Wow! Three posts in three days?  Is this a new record?  Anyways, in my previous post about nursing I briefed alluded to the crazy schedule any RN on a acute care unit deals with.  I work days, nights, weekends, holidays.  There was always the knowledge and expectation of working a schedule in that lodged itself in the back of my mind, but I never focused or thought about it in depth until I began.  I'm realizing that it is difficult for me to do the things that I want.

One of the challenges of dealing with a constantly dynamic schedule is being able to consistently attend and therefore serve God at church.  Being a nursing student, I was almost always inundated with studying, classes, and clinicals, but I got most nights and weekends off.  This allowed me to attend church, fellowship nights and music practice on a fairly regular basis.  I miss that.  Over the past six months, I've come to the realization of how many sacrifices I've had to make to pursue this profession.  I've given up the comforts of home, the closeness of family and friends, and a consistent schedule.  I don't expect to sleep every night, only in short hours whenever I can find.

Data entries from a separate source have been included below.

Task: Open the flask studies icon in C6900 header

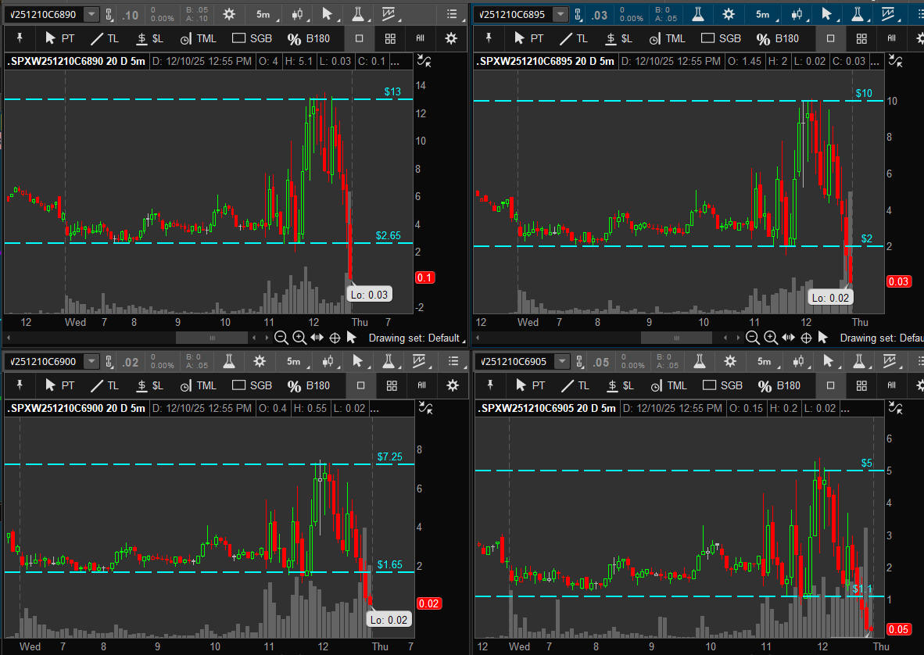Action: (x=228, y=361)
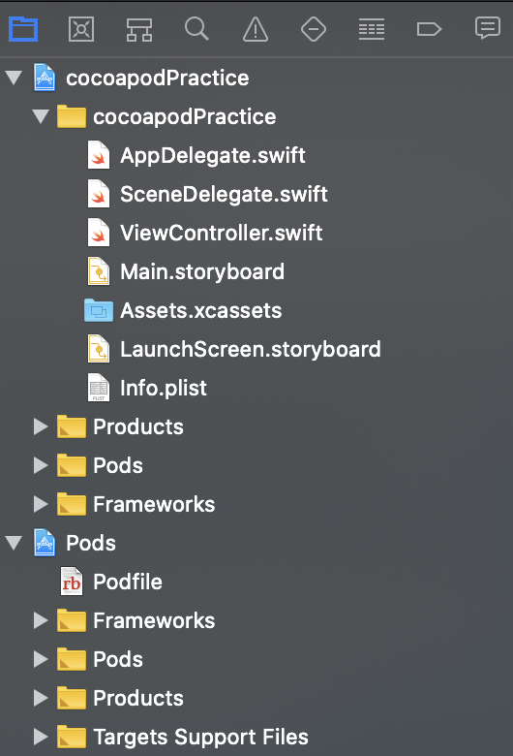The image size is (513, 756).
Task: Expand the Products folder under cocoapodPractice
Action: pyautogui.click(x=41, y=426)
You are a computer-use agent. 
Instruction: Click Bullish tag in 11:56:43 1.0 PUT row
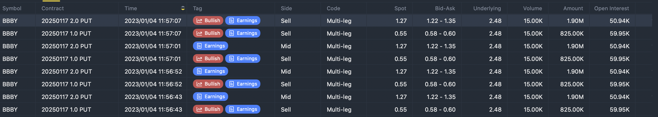(208, 109)
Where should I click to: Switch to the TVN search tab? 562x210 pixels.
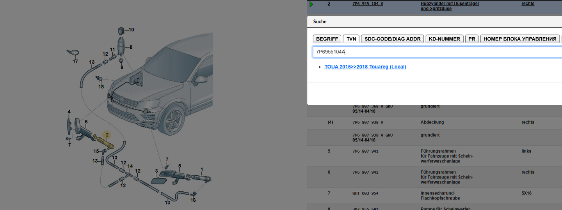click(x=351, y=39)
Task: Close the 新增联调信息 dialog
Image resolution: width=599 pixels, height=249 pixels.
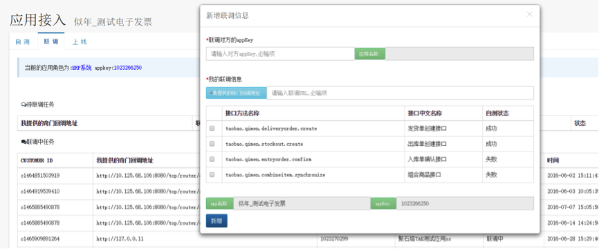Action: [529, 15]
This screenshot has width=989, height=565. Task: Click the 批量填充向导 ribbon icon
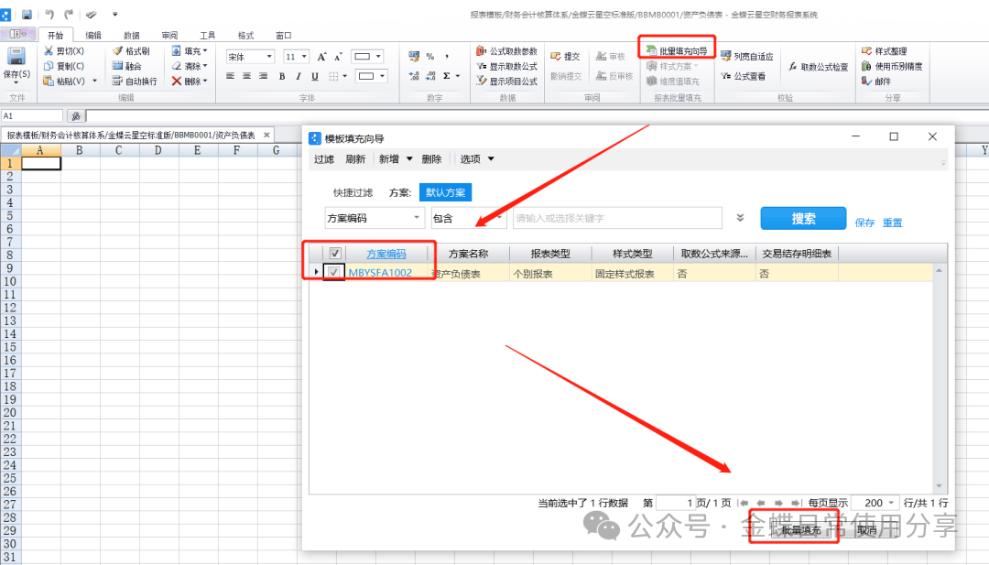point(651,51)
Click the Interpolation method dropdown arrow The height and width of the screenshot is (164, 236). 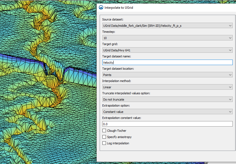[x=230, y=87]
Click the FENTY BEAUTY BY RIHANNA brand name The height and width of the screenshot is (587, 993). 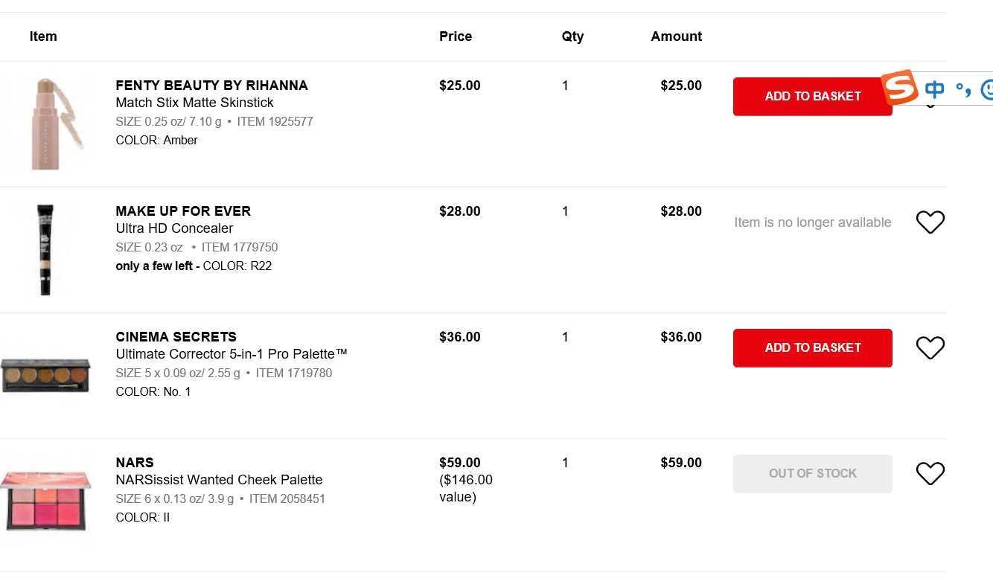click(211, 86)
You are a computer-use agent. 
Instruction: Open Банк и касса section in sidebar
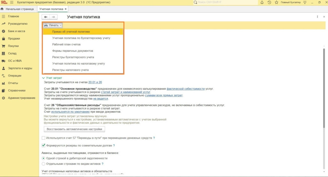(x=16, y=31)
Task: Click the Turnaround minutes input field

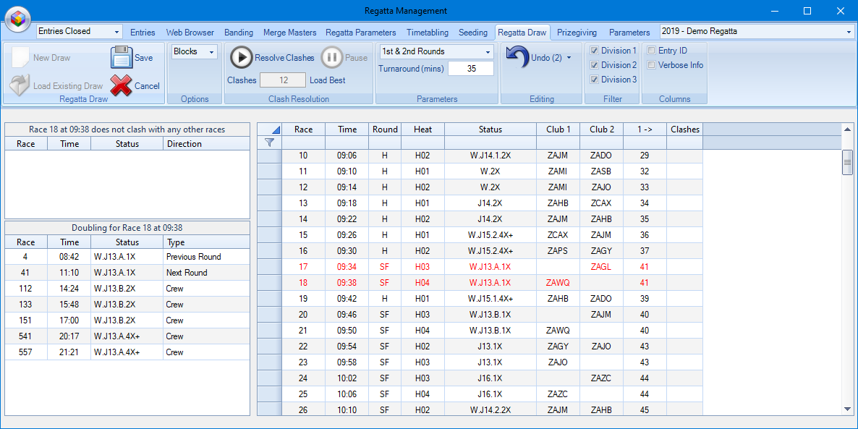Action: (x=470, y=69)
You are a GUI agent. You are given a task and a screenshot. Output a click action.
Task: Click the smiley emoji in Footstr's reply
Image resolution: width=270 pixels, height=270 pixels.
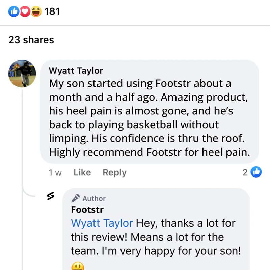[x=78, y=267]
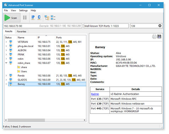Viewport: 169px width, 134px height.
Task: Click the IP range input field
Action: (43, 26)
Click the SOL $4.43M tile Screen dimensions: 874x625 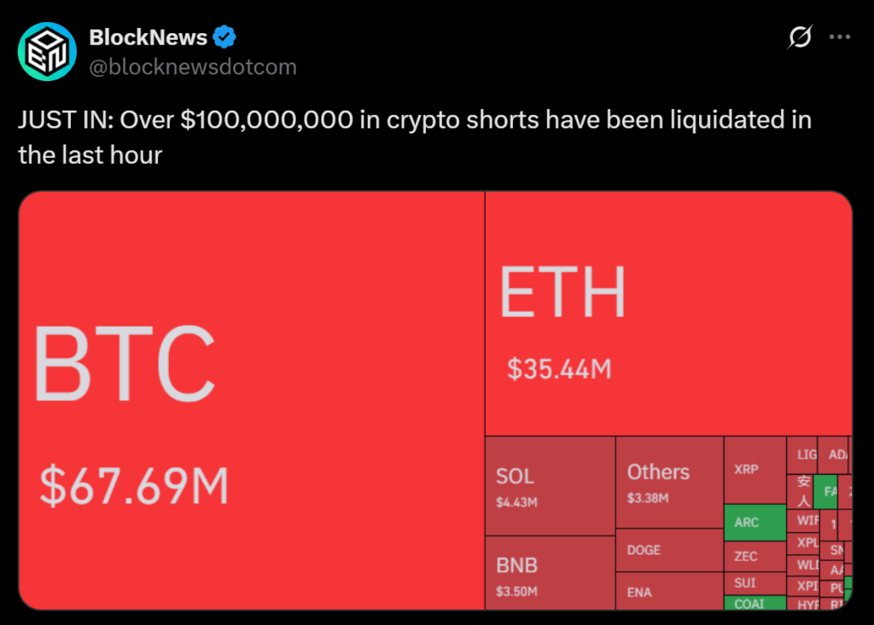[x=550, y=486]
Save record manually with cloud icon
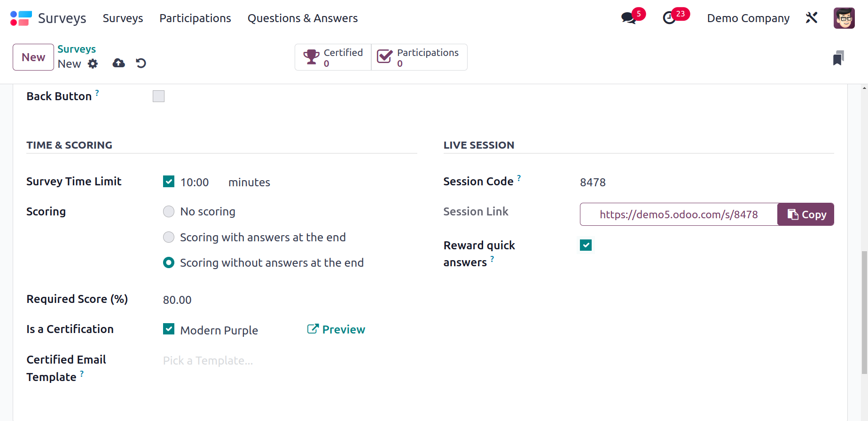 [x=119, y=63]
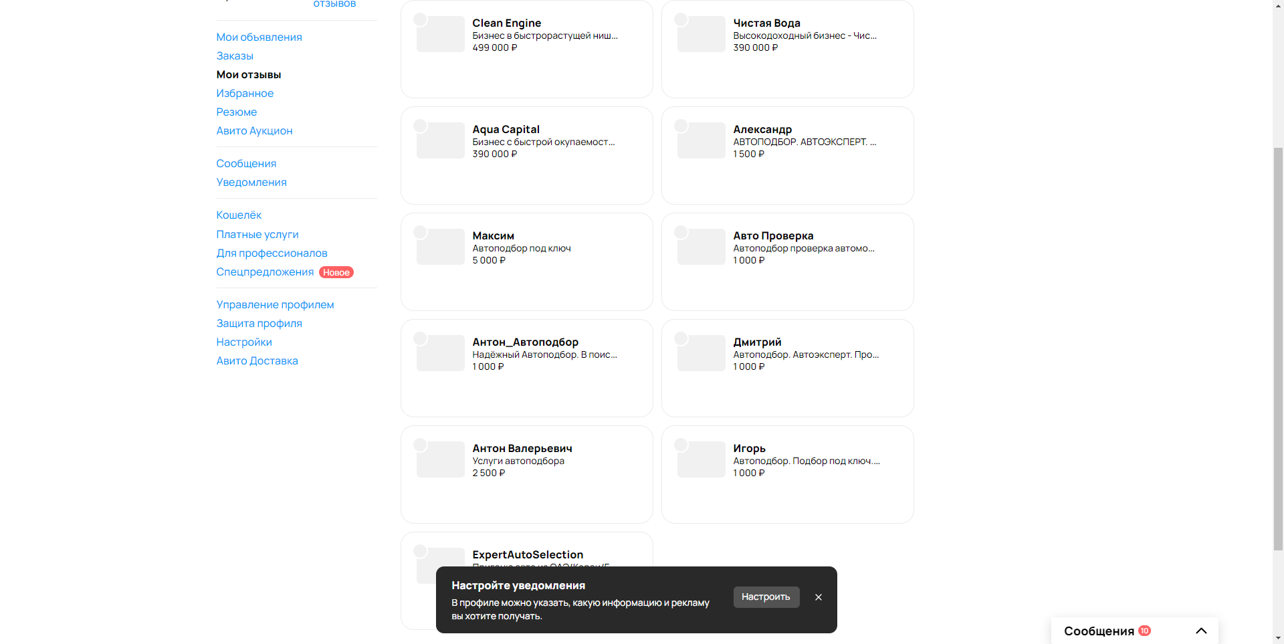1284x644 pixels.
Task: Open Управление профилем settings link
Action: click(275, 304)
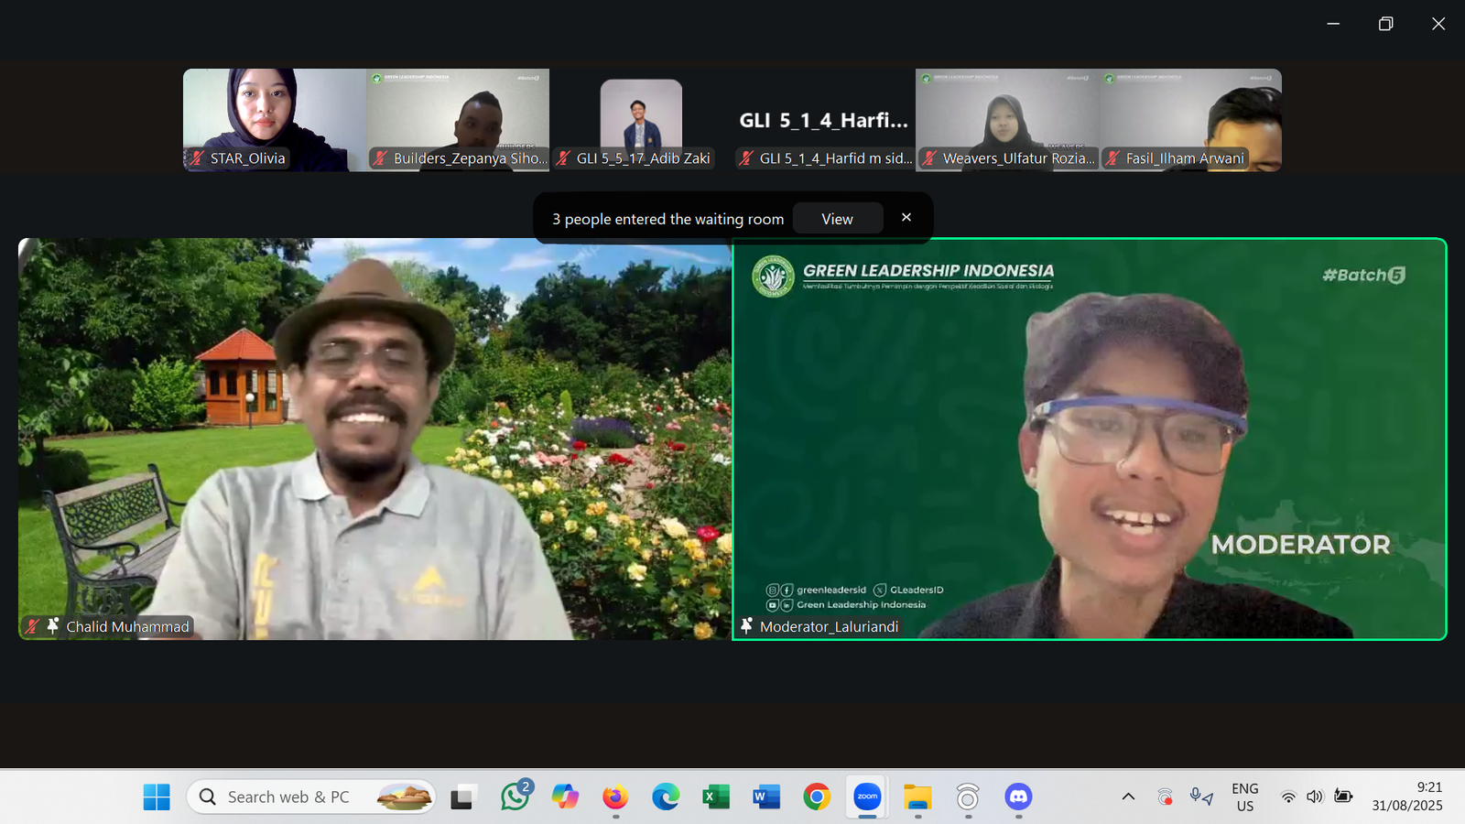Select the Builders_Zepanya participant thumbnail
The image size is (1465, 824).
(x=458, y=119)
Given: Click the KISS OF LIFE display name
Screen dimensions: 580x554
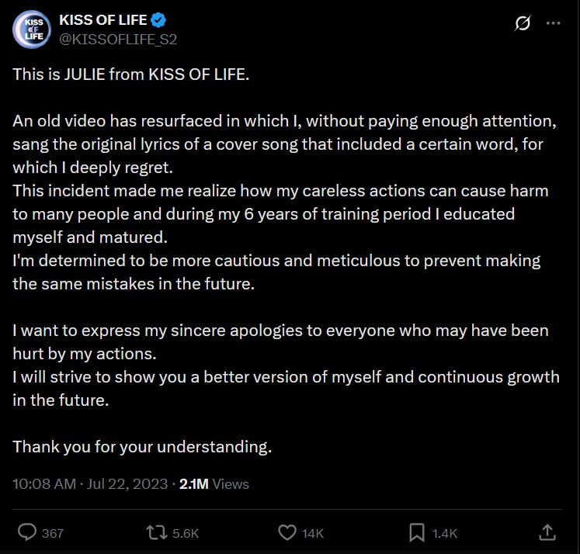Looking at the screenshot, I should click(x=102, y=20).
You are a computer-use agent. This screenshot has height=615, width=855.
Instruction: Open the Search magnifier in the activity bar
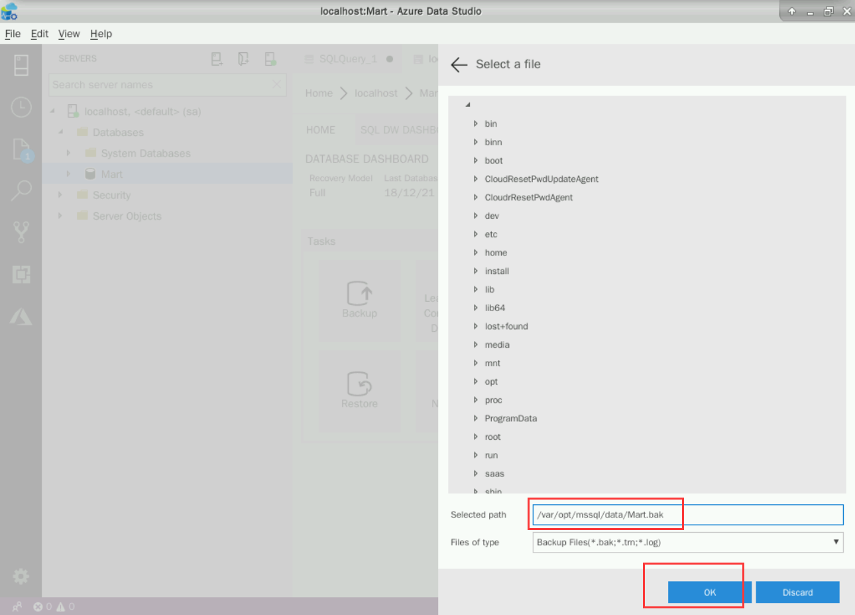tap(21, 191)
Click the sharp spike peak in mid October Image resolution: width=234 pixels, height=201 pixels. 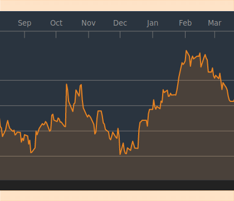pos(66,84)
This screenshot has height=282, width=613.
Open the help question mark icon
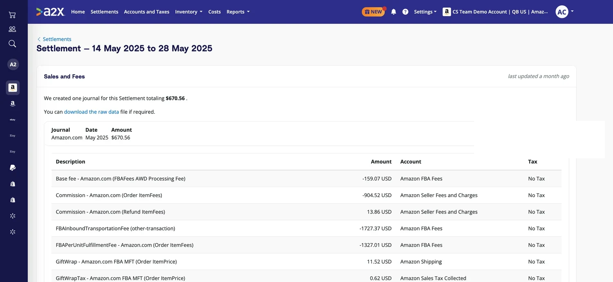(405, 12)
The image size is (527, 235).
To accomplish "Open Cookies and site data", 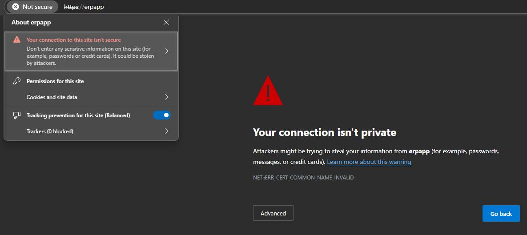I will [91, 97].
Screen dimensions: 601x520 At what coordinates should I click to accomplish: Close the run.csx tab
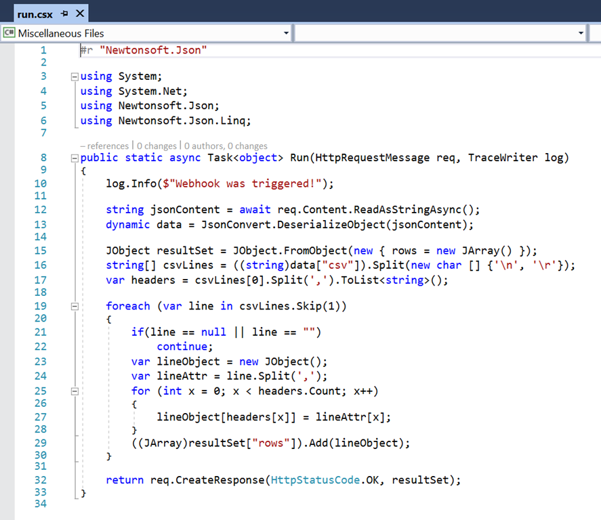80,14
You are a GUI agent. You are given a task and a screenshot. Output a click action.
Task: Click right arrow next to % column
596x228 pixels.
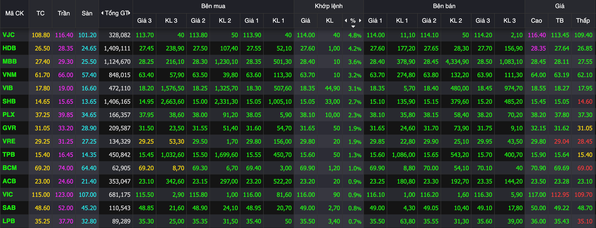tap(361, 21)
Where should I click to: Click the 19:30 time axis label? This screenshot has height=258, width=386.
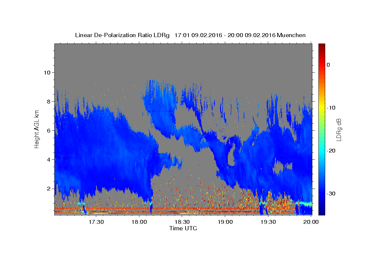(x=268, y=222)
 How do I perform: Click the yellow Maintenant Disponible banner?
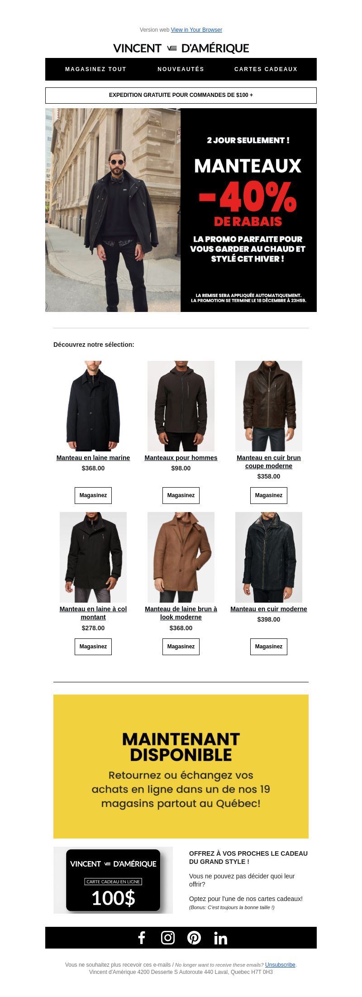(181, 767)
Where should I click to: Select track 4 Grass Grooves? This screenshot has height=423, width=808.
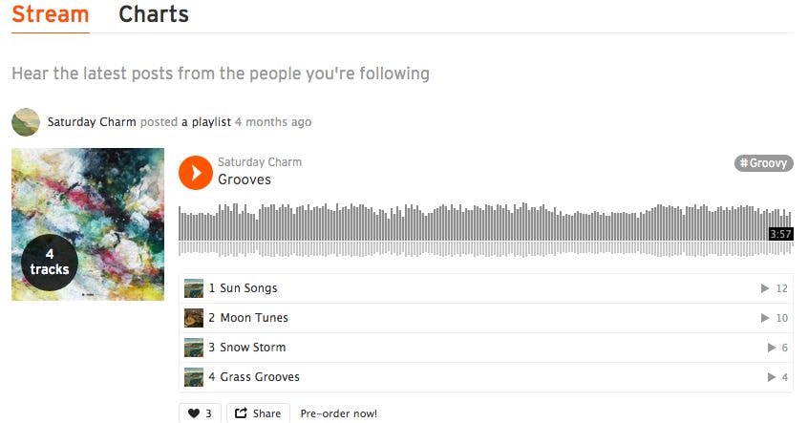tap(260, 377)
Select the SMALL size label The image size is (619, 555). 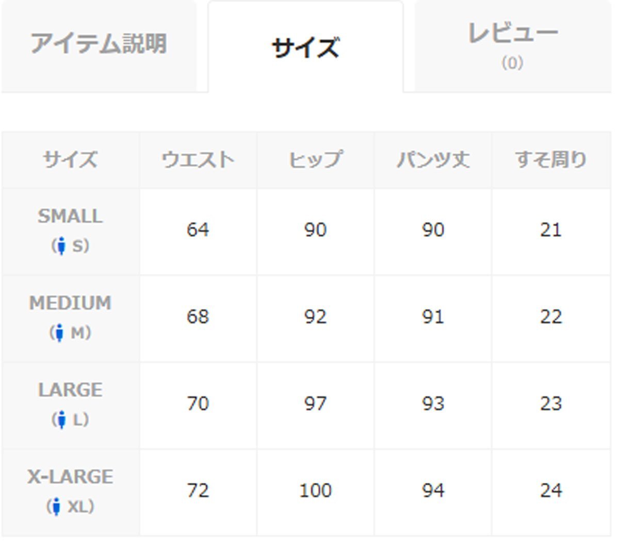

This irregularity of schedule very quickly became clear once I started working and I found a church.  I have found that being able to serve in the capacity which I did back home, in California, has become impossible, which has been been frustrating, even causing some internal turmoil.

As a new nurse and a young person in the profession, I am often asked, "What next?"  People can see that this is just he beginning of a long-term career with a variety of possible opportunities.  During my time here, working a constantly shifting schedule, I have realized that eventually I don't want to be working odd hours.  The extra pay that comes with working weekends and nights is not worth the sacrifice in time and quality of life, which is not measured in how much money I have, but in the way I spend my time and energy.  It has allowed me to contemplate different career possibilites that I would not have considered when I first started.  Such possibilites as working in a clinic or being a charge nurse.  The future is an exciting adventure not yet explored.